→ EXERCISE PROMPT:
Answer these from the memorial blog post:
(a) Which ministry did the friend believe in and support?
(b) What one word, written in capital letters, does the post use for the friend's life?
(c) What is the friend's full name?

* start TEXT EXTRACT *

Saturday, December 17, 2011

Grey for Gray.

Life is precious. Fragile. Too short. Uncertain and flimsy.

Today as I sat with a few hundred friends laughing and remembering the joy of a friend's life - his laughter and fabulous gift of being ridiculous, the ferocious competitiveness, incredible strength and courage, absolute dedication to the Lord and to so many lives that collided with his, his belief in and support of the beautiful ministry of Young Life and a deep deep love for his precious wife and children - I am left without words at how beautiful the Lord is.

A man that brought laughter with him wherever he was and people together throughout his life, has yet again brought a glimpse of heaven through a life lived in fullness - inviting friends to come together to celebrate and remember this incredible God, even though he got to be with Jesus before us.



His life was soaked in hope. In not an idea but a reality that our God is bigger than, more beautiful than, more gracious than, more outrageous than, more adventuresome than, more compassionate than all of our dreams.



HOPE. Such a simple, short word for a man that lived life so big, that loved so deeply, that called forth joy so preciously.

I can see so clearly him striding forward to meet the Lord - his son in the arms of kids that have seen Jesus more clearly because of this brave  Father, sitting in the place that his father met Jesus so many years ago.  I can see a huge smile as He wrestles with this big man with a bigger heart and whispers "Welcome home, good and faithful servant.." And as we sat thinking, laughing and remembering, I know that the Lord was listening and smiling, laughing and crying with us as we celebrated the live of a brave man, friend, father, husband, son and brother.

Thankful for the many lives that have seen holy because of Troy Gray. For his courage and deep joy, big dreams and faithfulness. We are changed because of how he lived so ferociously and for how he loved a BIG God.

His life is a beautiful glimpse of what we strive for - memories abounding, dreams exploding, love spilling forth, and joy so deep as to change our souls. And a calling for us to walk into the same. To be intentional with our time and with our love. And to never underestimate how big our God is and how deeply He craves our souls..

Life is precious.


But oh so beautiful. So powerful it shakes the soul. So stunning it leaves me speechless.

* end TEXT EXTRACT *
* start DATA EXCERPTS *

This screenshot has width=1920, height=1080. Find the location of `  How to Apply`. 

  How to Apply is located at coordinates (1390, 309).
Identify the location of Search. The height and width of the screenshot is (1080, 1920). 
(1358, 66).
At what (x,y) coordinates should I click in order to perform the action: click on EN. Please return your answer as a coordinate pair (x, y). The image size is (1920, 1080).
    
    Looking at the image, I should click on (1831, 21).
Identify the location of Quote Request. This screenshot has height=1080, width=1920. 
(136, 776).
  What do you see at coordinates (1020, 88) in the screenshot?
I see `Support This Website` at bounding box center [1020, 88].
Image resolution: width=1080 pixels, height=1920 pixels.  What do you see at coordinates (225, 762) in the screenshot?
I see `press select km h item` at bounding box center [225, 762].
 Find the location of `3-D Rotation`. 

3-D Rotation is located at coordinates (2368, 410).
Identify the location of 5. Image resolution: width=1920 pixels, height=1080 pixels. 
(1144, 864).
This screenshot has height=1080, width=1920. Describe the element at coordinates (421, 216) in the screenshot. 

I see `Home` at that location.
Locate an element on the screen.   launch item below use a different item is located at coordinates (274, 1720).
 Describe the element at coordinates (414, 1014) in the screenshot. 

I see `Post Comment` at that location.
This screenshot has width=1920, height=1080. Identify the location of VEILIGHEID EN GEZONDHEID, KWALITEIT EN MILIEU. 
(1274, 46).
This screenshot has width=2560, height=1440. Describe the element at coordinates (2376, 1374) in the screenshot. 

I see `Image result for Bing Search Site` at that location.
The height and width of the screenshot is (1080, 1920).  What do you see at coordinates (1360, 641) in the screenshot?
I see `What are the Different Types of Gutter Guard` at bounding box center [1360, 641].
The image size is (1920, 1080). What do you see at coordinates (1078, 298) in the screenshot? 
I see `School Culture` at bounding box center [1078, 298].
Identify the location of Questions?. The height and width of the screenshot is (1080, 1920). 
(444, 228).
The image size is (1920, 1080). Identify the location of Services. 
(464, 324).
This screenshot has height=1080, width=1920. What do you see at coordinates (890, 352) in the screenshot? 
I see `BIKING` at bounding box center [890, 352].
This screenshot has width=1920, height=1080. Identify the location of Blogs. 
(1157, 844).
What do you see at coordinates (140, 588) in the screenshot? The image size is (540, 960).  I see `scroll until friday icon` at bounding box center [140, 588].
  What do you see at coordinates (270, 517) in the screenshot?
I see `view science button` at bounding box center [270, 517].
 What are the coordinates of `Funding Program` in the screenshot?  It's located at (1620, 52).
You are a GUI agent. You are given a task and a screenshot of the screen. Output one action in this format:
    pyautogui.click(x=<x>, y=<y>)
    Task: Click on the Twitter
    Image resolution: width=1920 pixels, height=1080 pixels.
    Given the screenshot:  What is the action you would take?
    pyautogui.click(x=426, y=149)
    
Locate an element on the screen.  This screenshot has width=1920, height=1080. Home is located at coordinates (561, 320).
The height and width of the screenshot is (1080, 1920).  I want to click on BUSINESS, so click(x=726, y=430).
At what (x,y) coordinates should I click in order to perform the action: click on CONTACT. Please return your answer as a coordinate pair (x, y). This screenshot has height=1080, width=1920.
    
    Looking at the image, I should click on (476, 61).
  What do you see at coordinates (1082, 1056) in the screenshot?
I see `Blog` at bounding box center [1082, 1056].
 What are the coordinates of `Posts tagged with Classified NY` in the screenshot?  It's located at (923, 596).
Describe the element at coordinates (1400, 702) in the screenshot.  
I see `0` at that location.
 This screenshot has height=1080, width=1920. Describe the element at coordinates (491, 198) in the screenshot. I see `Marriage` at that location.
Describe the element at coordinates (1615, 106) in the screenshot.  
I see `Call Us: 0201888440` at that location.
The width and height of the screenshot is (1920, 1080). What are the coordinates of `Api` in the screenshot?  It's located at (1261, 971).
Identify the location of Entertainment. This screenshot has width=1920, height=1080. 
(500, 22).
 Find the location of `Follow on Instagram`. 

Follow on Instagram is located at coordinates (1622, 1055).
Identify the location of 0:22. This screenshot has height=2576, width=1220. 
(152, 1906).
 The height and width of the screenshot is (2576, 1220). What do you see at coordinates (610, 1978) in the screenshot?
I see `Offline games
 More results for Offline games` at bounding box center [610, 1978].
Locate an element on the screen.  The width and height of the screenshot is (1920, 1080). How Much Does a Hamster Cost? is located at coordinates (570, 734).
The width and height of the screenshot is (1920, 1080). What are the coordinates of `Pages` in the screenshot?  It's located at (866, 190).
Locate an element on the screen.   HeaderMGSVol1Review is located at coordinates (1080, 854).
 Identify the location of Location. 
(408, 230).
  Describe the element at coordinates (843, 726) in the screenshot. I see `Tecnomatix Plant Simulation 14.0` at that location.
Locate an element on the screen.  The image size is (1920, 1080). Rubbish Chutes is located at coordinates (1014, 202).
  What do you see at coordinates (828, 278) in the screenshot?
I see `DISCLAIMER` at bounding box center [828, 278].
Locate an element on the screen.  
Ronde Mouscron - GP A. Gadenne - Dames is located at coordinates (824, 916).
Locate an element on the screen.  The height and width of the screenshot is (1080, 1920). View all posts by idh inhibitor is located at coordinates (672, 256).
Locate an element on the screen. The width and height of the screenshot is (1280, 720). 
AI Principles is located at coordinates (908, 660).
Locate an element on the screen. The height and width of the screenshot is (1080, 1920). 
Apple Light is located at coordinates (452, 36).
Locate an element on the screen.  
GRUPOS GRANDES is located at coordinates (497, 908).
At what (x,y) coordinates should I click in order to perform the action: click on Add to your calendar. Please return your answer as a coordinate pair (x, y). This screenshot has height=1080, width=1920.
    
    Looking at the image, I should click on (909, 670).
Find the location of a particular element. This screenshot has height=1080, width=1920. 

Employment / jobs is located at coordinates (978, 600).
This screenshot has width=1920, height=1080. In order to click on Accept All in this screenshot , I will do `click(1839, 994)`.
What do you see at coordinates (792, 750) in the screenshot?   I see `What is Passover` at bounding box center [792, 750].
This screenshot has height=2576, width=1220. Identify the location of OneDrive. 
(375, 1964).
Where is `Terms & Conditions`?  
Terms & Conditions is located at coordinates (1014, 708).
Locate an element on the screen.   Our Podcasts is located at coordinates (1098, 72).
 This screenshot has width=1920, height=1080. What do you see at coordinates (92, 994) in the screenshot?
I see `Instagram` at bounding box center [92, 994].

* end DATA EXCERPTS *

→ RESULT:
(a) Young Life
(b) HOPE
(c) Troy Gray